Limited tort coverage permits a person injured in an automobile accident to only recover for his or her out of pocket medical bills, wage loss, automobile repair costs, and other actual monetary losses. An individual who has limited tort coverage, has no right to pursue damages in a personal injury claim for pain and suffering and other similar damages, even when that person is not at fault. There are limited exceptions to this general rule. One exception permits a person with limited tort coverage to pursue a claim for pain and suffering where the injuries they sustained in the accident were "serious." Proving "serious" injuries, however, can present a real problem. First, the word "serious" is not clearly defined, therefore, there is no measuring stick distinguishing "serious" injuries from all others. Second, the threshold of seriousness can be so high, that a person with a permanent injury resulting from a wrist fracture may be deemed to not have suffered a "serious" injury. Of course, in severe situations, where an individual requires lifesaving treatment following an accident, his or her injuries would be considered serious and allow full recovery for pain and suffering. However, proving the seriousness of an injury is not easy.
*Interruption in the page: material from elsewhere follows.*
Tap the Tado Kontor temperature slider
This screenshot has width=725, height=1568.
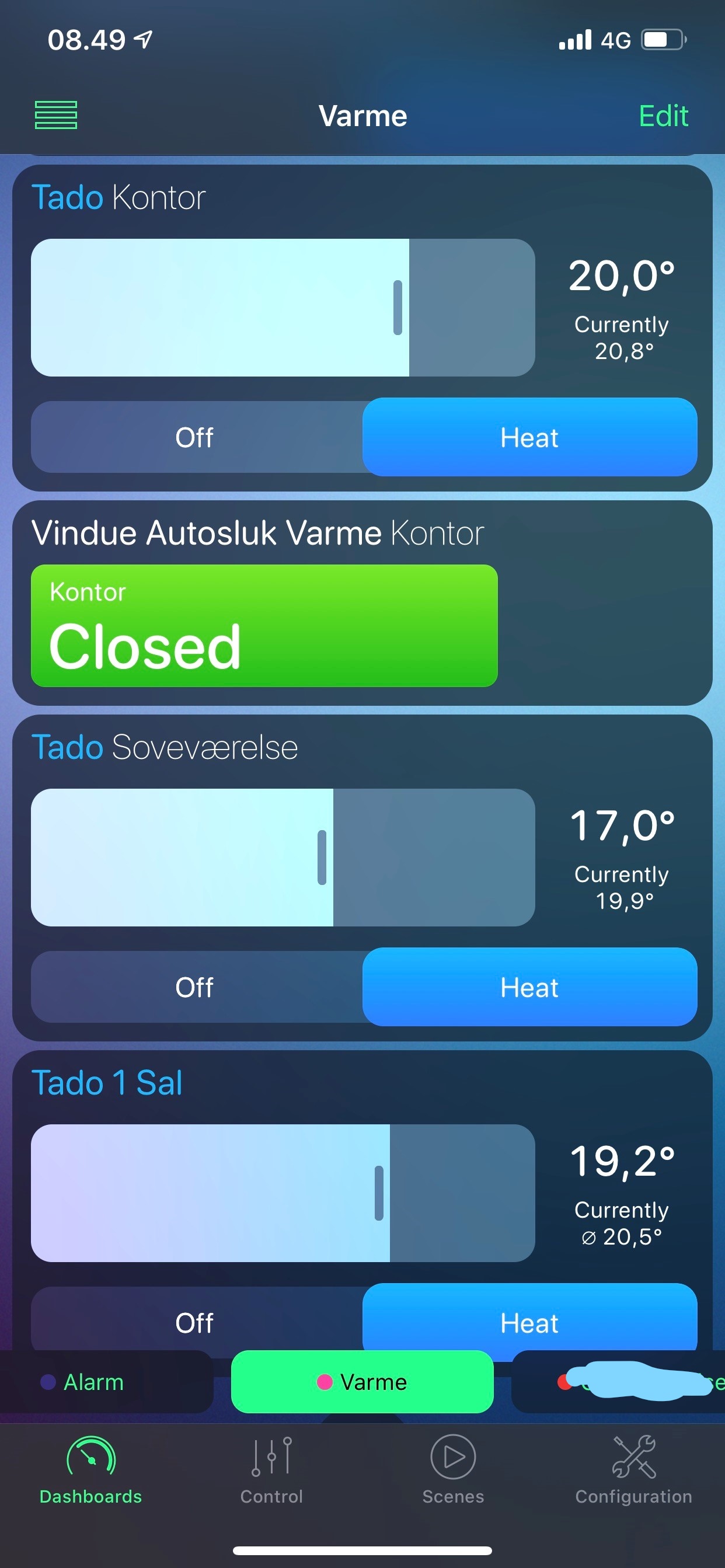tap(283, 308)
Another exception to non-recovery for pain and suffering applies when the driver who caused the accident is convicted of driving under the influence of alcohol. In such cases, pain and suffering damages may be recovered even in a limited tort coverage plan. However, if you are injured by a drunk driver who was killed in the accident, you will not be able to get pain and suffering damages under a limited tort coverage plan.
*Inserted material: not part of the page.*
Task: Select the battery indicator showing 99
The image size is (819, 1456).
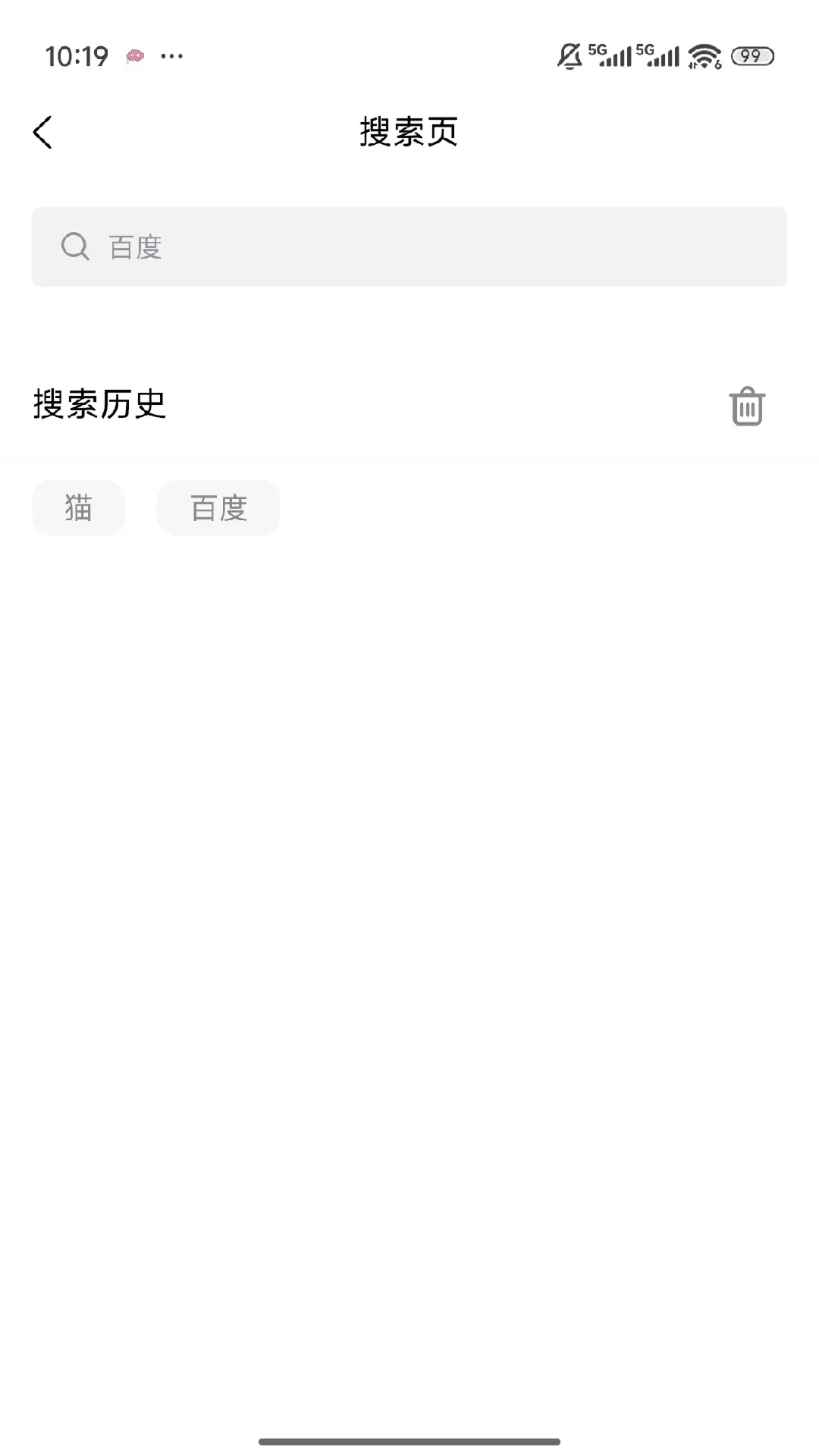Action: click(752, 55)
Additionally, it is important to note that if you or your kids and other family members are injured as passengers in other people's cars or even as pedestrians, the limited tort coverage will apply to them and will limit their financial recovery. You may save some money on your car insurance premiums if you choose a limited tort insurance plan, but may lose thousands of dollars of you sustain injuries in a car accident and those injuries are not considered "serious."

What Is Full Tort?
Full tort coverage provides compensation for all monetary losses plus pain and suffering regardless of the extent of the injury of the person who has been in a car accident, provided that the accident was not his or her fault. The individual with full tort coverage is not required to first demonstrate that they received a serious injury from the accident before they can recover for pain and suffering. In full tort coverage, there is no threshold which must first be met by an injured person to assert a claim for all of their losses.